▶ [RECORDS SUPPLIED]

+++

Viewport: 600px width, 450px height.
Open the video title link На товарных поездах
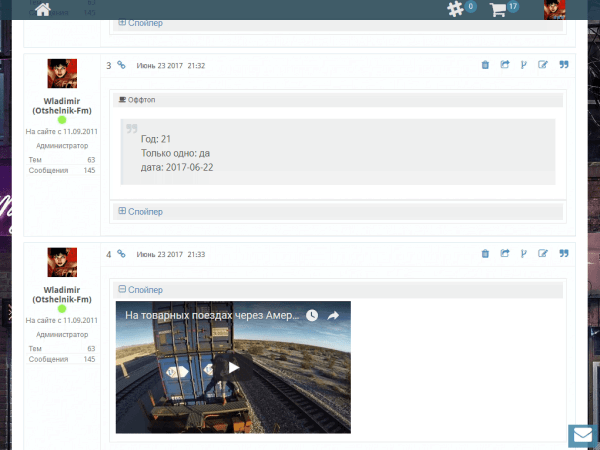(211, 315)
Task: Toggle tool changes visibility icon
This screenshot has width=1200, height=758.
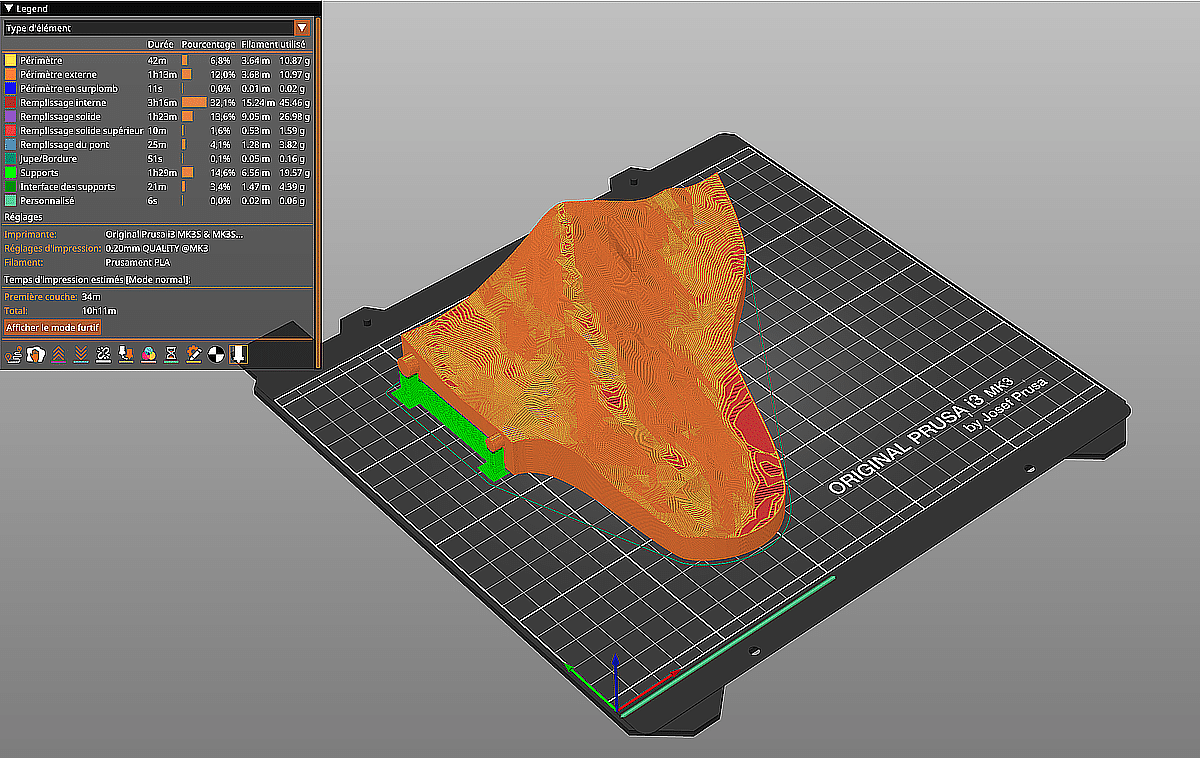Action: pos(126,354)
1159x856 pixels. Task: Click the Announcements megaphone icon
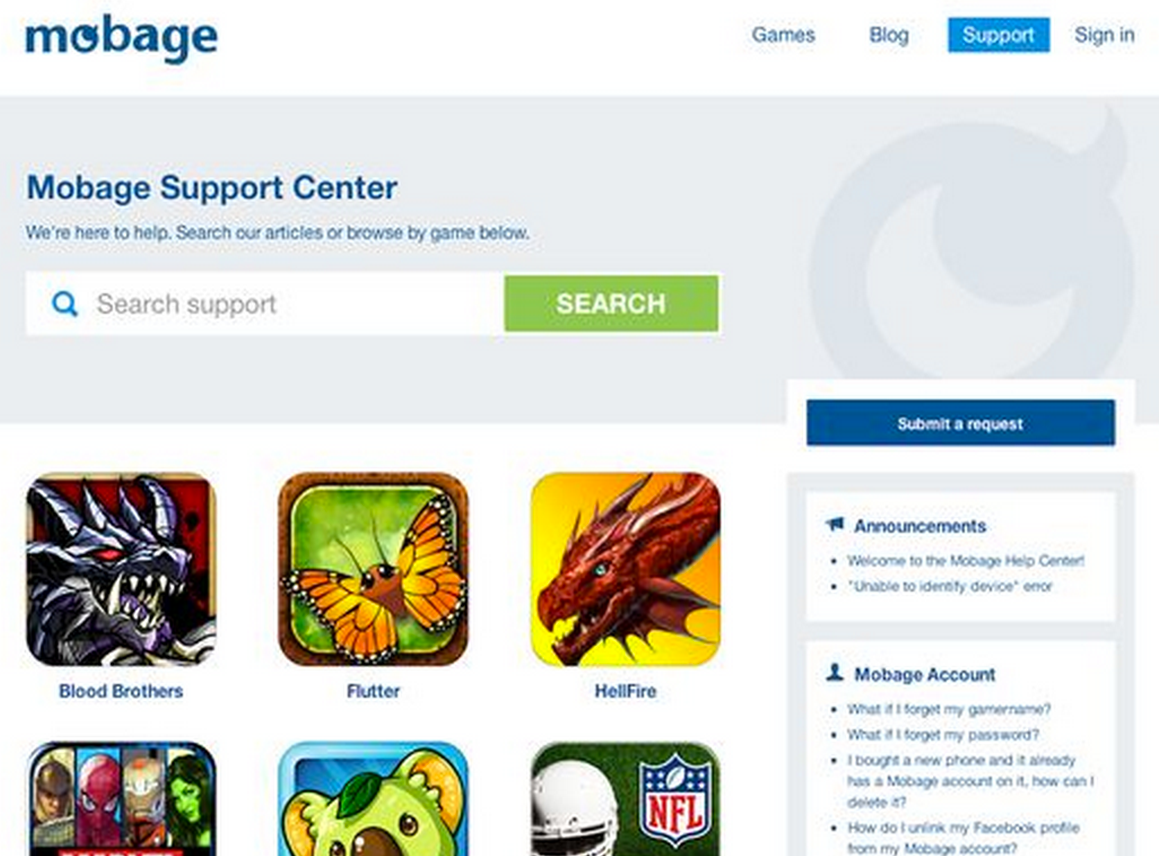tap(835, 525)
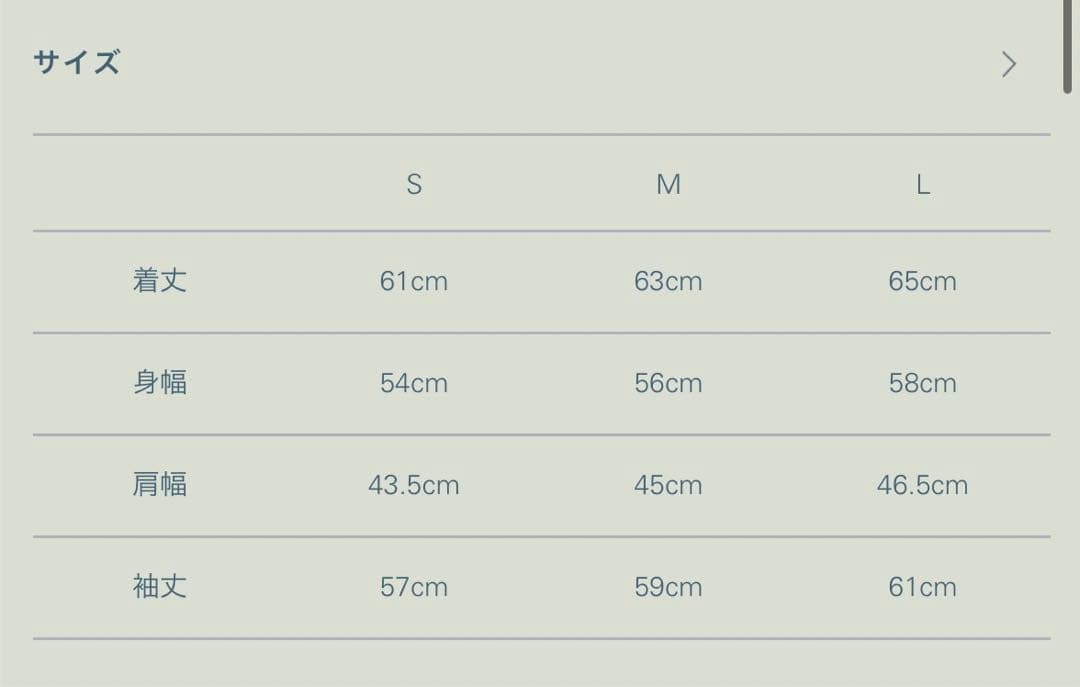Click the 58cm body width cell

pos(922,383)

+++

▶ [TASK INSTRUCTIONS] Send back the data above word for word, with the pictures left out.

▶ [RESPONSE AREA]
Viewport: 600px width, 450px height.
Open the video title link На товарных поездах
(211, 315)
Task: Toggle tool changes visibility icon
This screenshot has width=1200, height=758.
Action: pos(126,354)
1159x856 pixels. Task: Click the Announcements megaphone icon
tap(835, 525)
Click the 58cm body width cell

pos(922,383)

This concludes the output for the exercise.